Aufgrund des Glaubens, dass sie bei höherrangigen Gottheiten Fürsprache einlegen konnte, war Ninšubur in der Alltagsreligion sehr beliebt, und es sind viele theophorische Namen und andere Hinweise auf persönliche Verehrung bekannt. Ihr ursprüngliches Kultzentrum war laut einer sumerischen Tempelhymne der Ort Akkil[4], aber bereits in frühdynastischen Zeit wurde sie im nahe gelegenen Uruk und Lagaš verehrt. Mehrere Könige in diesem Gebiet betrachteten sie als ihre persönliche Gottheit. Während der Ur III Periode ist auch eine Verehrung in Ur nachweisbar. Weitere Städte, in denen Ninšubur verehrt wurde, sind Adab, Nippur, Malgium und andere.
Mythologie
[Bearbeiten | Quelltext bearbeiten]In den Mythen wird Ninšubur als Begleiterin von Inanna dargestellt und hilft ihr bei verschiedenen Heldentaten. In der Erzählung Inannas Gang in die Unterwelt ist sie dafür verantwortlich, Inannas Rückkehr zu sichern, indem sie nacheinander die Götter Enlil, Nanna und Enki anfleht, Inanna, welche in der Unterwelt von Ereškigal gefangen gehalten wird, zu helfen. Inanna schützt im Gegenzug Ninšubur vor den Galla-Dämonen, die ausgesandt wurden, um einen Ersatz für Inanna im Land der Toten zu finden. Ninšubur Trauer steht im Gegensatz zu Dumuzis Verhalten, der ein rauschendes Fest feiert, statt den Tod von Inanna, seiner Frau zu betrauern. Dies fürt dazu, dass Inanna ihn den Galla - Dämonen anbietet. In der Erzählung Inanna und Enki hilft Ninšubur Inanna bei der Flucht vor Enkis Dienern, nachdem sie die ME (mythische Schicksalstafeln) gestohlen hat.

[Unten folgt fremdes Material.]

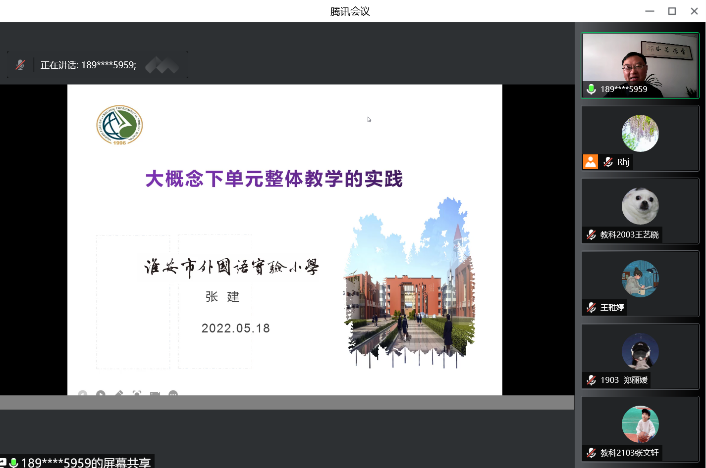Click 教科2103张文轩 basketball avatar

coord(640,424)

In einem akkadischen Mythos, der unter dem Titel „Mythos der Agushaya“ bekannt ist[5], wird Ninšubur damit beauftragt, Ištar mit Informationen über die furchterregende Saltu (Zwietracht) zu versorgen. Saltu wurde zuvor von dem Gott Ea als Gegenstück zu Ištar geschaffen, um Ištar den Spiegel ihres Handelns vorzuhalten[6].

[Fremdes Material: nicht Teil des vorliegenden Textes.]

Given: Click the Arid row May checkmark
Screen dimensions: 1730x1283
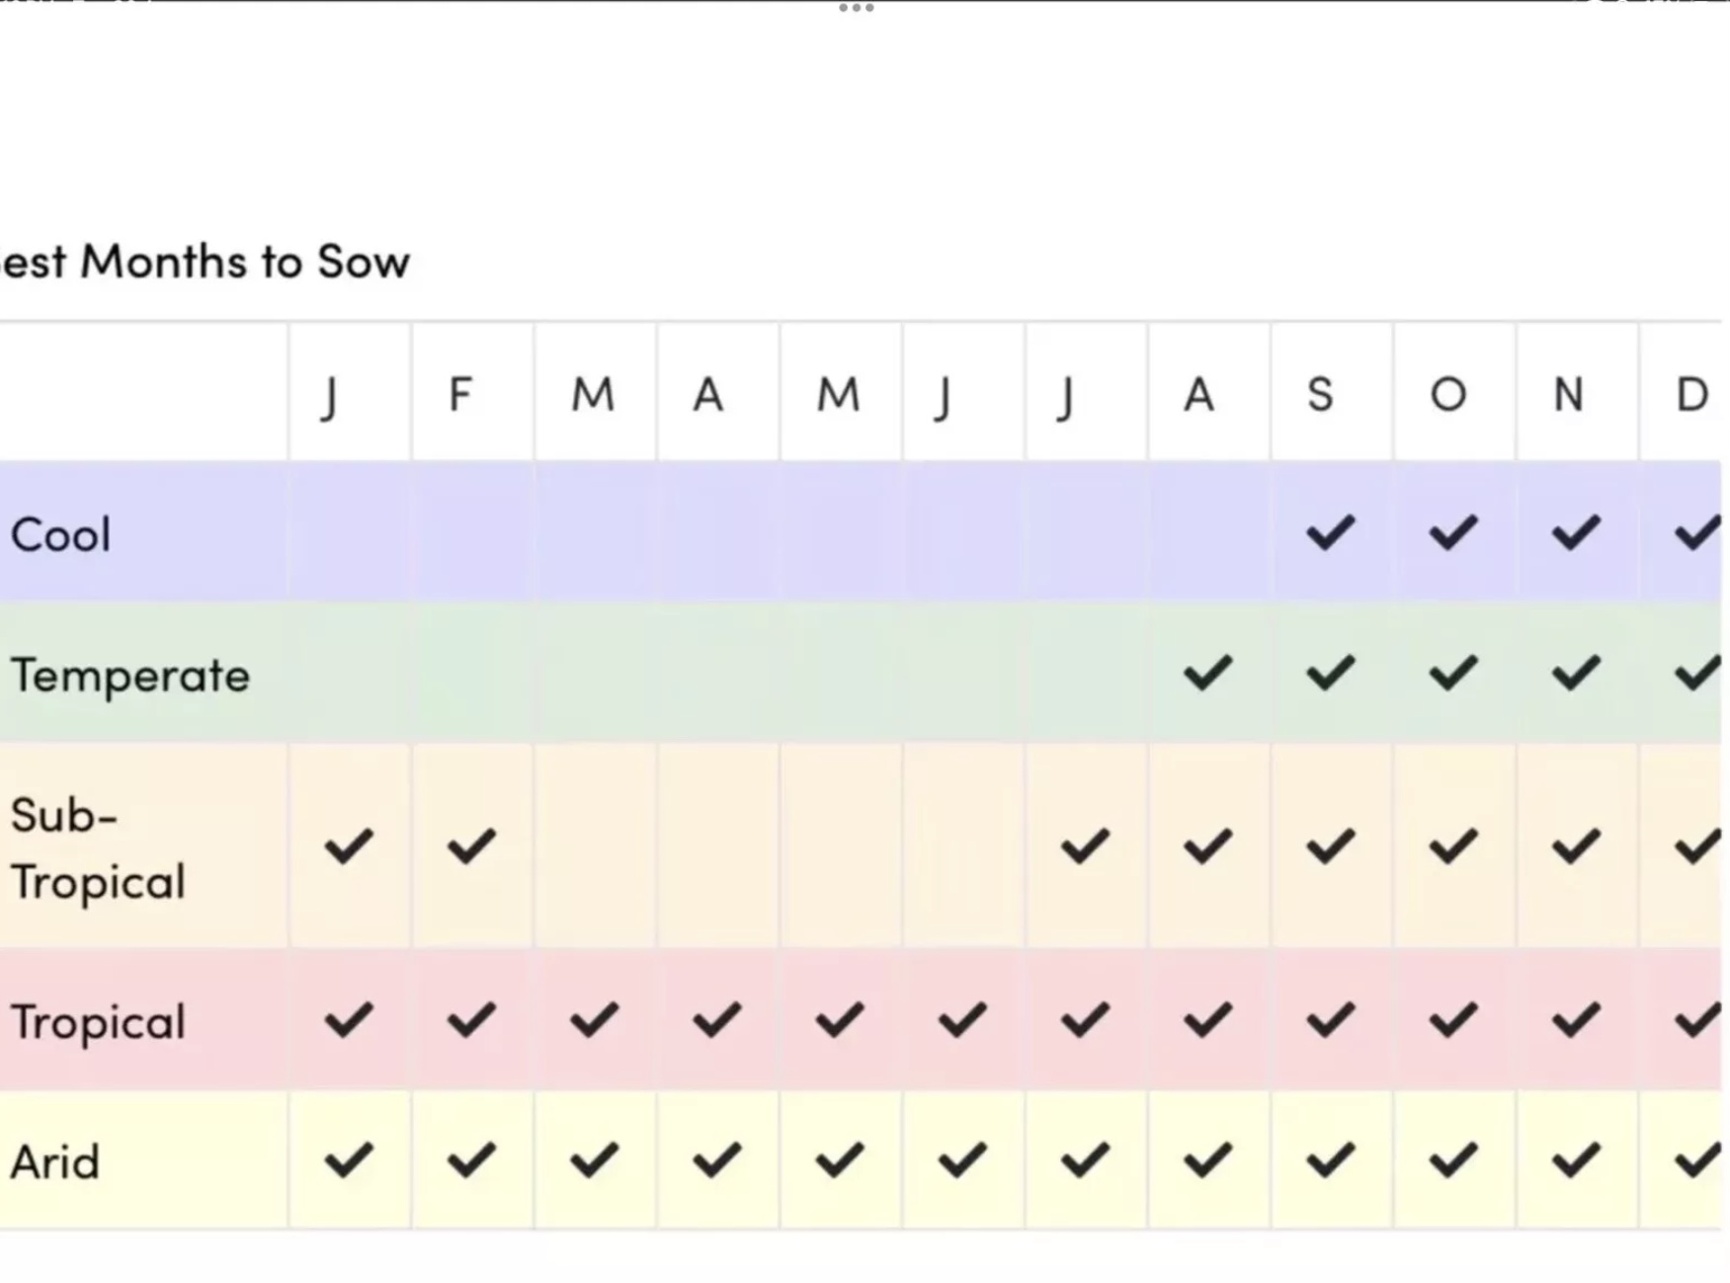Looking at the screenshot, I should 839,1161.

Eine Besonderheit dieses Textes sind die wiederkehrenden Rechtschreibfehler bestimmter Wörter in Ninšuburs Rede. Während vorgeschlagen wurde, dass es sich dabei einfach um Schreibfehler handelt[7], hält Benjamin R. Foster dies für unplausibel[8], da sie alle in zwei aufeinanderfolgenden Zeilen vorkommen, und schlägt vor, dass sie absichtlich eingesetzt wurden, um Ninšubur darzustellen, die aufgrund von Saltus furchterregender Natur und ihrer Ähnlichkeit mit Ishtar vor Schreck stottert, und den Text entsprechend übersetzt:
She is b-bizarre in her actions,
she b-behaves unreasoningly
In her form she is m-mighty.
She makes many c-cries for battle[9].
Sie ist b-bizarr in ihren Handlungen,
sie ver-verhält sich unvernünftig.
In ihrer Form ist sie m-mächtig.
Sie stößt viele K-Kampfschreie aus.
Attribute und Ikonografie
[Bearbeiten | Quelltext bearbeiten]In Neuassyrischer Zeit und im Neubabylonischen Reich wurde Ninšubur als anthropomorphe Gestalt mit Hörnerkrone und langer Robe, welche die Göttlichkeit verdeutlichen sollen und einem langen Stab[10], welcher das Recht auf Herrschaft symbolisiert[11], dargestellt. Auch andere göttliche Diener wurden mit Stäben dargestellt, was die zentrale Funktion des Sukkal unterstreicht.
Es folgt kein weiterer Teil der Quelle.